---------- PROVIDED MATERIAL

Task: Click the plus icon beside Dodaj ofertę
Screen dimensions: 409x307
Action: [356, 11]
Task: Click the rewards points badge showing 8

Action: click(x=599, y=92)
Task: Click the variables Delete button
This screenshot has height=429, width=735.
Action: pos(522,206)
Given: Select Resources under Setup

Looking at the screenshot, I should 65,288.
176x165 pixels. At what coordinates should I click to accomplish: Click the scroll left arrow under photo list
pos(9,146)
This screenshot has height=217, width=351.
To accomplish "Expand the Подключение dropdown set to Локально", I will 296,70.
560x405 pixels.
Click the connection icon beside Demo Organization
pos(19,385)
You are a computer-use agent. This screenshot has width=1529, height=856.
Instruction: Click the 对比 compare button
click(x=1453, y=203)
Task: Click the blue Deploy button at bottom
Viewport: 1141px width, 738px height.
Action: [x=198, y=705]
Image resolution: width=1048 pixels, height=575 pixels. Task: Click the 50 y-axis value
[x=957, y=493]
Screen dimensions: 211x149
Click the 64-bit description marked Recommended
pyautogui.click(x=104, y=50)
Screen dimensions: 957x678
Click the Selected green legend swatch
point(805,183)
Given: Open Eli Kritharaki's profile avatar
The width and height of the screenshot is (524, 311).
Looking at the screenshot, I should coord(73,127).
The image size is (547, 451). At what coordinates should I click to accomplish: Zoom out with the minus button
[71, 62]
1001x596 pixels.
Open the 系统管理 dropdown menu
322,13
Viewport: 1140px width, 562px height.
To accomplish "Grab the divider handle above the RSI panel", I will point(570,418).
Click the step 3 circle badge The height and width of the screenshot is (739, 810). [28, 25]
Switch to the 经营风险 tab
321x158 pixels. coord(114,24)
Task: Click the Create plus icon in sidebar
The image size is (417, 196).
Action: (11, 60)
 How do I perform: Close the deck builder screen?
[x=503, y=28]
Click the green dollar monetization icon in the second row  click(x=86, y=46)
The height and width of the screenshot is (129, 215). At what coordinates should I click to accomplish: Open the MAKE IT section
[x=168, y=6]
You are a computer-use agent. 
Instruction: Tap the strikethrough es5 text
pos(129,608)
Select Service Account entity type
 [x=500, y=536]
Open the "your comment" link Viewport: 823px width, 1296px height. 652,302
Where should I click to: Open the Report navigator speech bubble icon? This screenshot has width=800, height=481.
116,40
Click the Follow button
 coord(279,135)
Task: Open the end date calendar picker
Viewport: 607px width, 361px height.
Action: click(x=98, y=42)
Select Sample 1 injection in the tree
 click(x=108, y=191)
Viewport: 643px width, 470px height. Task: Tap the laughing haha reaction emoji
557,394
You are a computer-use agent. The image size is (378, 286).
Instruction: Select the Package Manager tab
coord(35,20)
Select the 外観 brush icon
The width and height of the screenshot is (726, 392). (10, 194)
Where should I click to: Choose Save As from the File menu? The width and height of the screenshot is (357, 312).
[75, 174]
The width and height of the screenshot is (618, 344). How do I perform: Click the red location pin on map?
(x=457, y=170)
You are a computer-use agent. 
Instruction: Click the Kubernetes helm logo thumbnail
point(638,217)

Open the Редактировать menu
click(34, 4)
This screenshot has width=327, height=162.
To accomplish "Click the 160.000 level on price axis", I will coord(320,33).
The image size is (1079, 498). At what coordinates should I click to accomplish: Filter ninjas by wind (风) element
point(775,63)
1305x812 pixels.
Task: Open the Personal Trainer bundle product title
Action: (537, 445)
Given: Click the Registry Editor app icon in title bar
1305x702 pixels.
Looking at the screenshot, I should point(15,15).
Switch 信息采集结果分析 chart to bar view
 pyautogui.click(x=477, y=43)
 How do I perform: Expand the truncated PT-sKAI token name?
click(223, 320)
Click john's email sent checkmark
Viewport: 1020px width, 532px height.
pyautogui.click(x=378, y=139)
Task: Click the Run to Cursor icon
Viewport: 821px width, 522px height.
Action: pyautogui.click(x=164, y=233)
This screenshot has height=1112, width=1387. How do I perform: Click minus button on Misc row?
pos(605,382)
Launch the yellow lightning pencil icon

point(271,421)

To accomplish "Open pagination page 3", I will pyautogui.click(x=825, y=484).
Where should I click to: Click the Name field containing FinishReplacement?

--------------------

Could you copy out all of the records above, character for character, with nothing left out or changed?

Task: Click the plus icon beside Dodaj ofertę
Screen dimensions: 409x307
Action: [356, 11]
Task: Click the rewards points badge showing 8

Action: click(x=599, y=92)
Task: Click the variables Delete button
This screenshot has height=429, width=735.
Action: pos(522,206)
Given: Select Resources under Setup

Looking at the screenshot, I should 65,288.
176x165 pixels. At what coordinates should I click to accomplish: Click the scroll left arrow under photo list
pos(9,146)
This screenshot has height=217, width=351.
To accomplish "Expand the Подключение dropdown set to Локально", I will 296,70.
560x405 pixels.
Click the connection icon beside Demo Organization
pos(19,385)
You are a computer-use agent. This screenshot has width=1529, height=856.
Instruction: Click the 对比 compare button
click(x=1453, y=203)
Task: Click the blue Deploy button at bottom
Viewport: 1141px width, 738px height.
Action: [x=198, y=705]
Image resolution: width=1048 pixels, height=575 pixels. Task: Click the 50 y-axis value
[x=957, y=493]
Screen dimensions: 211x149
Click the 64-bit description marked Recommended
pyautogui.click(x=104, y=50)
Screen dimensions: 957x678
Click the Selected green legend swatch
point(805,183)
Given: Open Eli Kritharaki's profile avatar
The width and height of the screenshot is (524, 311).
Looking at the screenshot, I should coord(73,127).
The image size is (547, 451). At what coordinates should I click to accomplish: Zoom out with the minus button
[71, 62]
1001x596 pixels.
Open the 系统管理 dropdown menu
322,13
Viewport: 1140px width, 562px height.
To accomplish "Grab the divider handle above the RSI panel", I will point(570,418).
Click the step 3 circle badge The height and width of the screenshot is (739, 810). [28, 25]
Switch to the 经营风险 tab
321x158 pixels. coord(114,24)
Task: Click the Create plus icon in sidebar
The image size is (417, 196).
Action: (11, 60)
 How do I perform: Close the deck builder screen?
[x=503, y=28]
Click the green dollar monetization icon in the second row  click(x=86, y=46)
The height and width of the screenshot is (129, 215). At what coordinates should I click to accomplish: Open the MAKE IT section
[x=168, y=6]
You are a computer-use agent. 
Instruction: Tap the strikethrough es5 text
pos(129,608)
Select Service Account entity type
 [x=500, y=536]
Open the "your comment" link Viewport: 823px width, 1296px height. 652,302
Where should I click to: Open the Report navigator speech bubble icon? This screenshot has width=800, height=481.
116,40
Click the Follow button
 coord(279,135)
Task: Open the end date calendar picker
Viewport: 607px width, 361px height.
Action: click(x=98, y=42)
Select Sample 1 injection in the tree
 click(x=108, y=191)
Viewport: 643px width, 470px height. Task: Tap the laughing haha reaction emoji
557,394
You are a computer-use agent. The image size is (378, 286).
Instruction: Select the Package Manager tab
coord(35,20)
Select the 外観 brush icon
The width and height of the screenshot is (726, 392). (10, 194)
Where should I click to: Choose Save As from the File menu? The width and height of the screenshot is (357, 312).
[75, 174]
The width and height of the screenshot is (618, 344). How do I perform: Click the red location pin on map?
(x=457, y=170)
You are a computer-use agent. 
Instruction: Click the Kubernetes helm logo thumbnail
point(638,217)

Open the Редактировать menu
click(34, 4)
This screenshot has width=327, height=162.
To accomplish "Click the 160.000 level on price axis", I will coord(320,33).
The image size is (1079, 498). At what coordinates should I click to accomplish: Filter ninjas by wind (风) element
point(775,63)
1305x812 pixels.
Task: Open the Personal Trainer bundle product title
Action: (537, 445)
Given: Click the Registry Editor app icon in title bar
1305x702 pixels.
Looking at the screenshot, I should point(15,15).
Switch 信息采集结果分析 chart to bar view
 pyautogui.click(x=477, y=43)
 How do I perform: Expand the truncated PT-sKAI token name?
click(223, 320)
Click john's email sent checkmark
Viewport: 1020px width, 532px height.
pyautogui.click(x=378, y=139)
Task: Click the Run to Cursor icon
Viewport: 821px width, 522px height.
Action: pyautogui.click(x=164, y=233)
This screenshot has height=1112, width=1387. How do I perform: Click minus button on Misc row?
pos(605,382)
Launch the yellow lightning pencil icon

point(271,421)

To accomplish "Open pagination page 3", I will pyautogui.click(x=825, y=484).
Where should I click to: Click the Name field containing FinishReplacement?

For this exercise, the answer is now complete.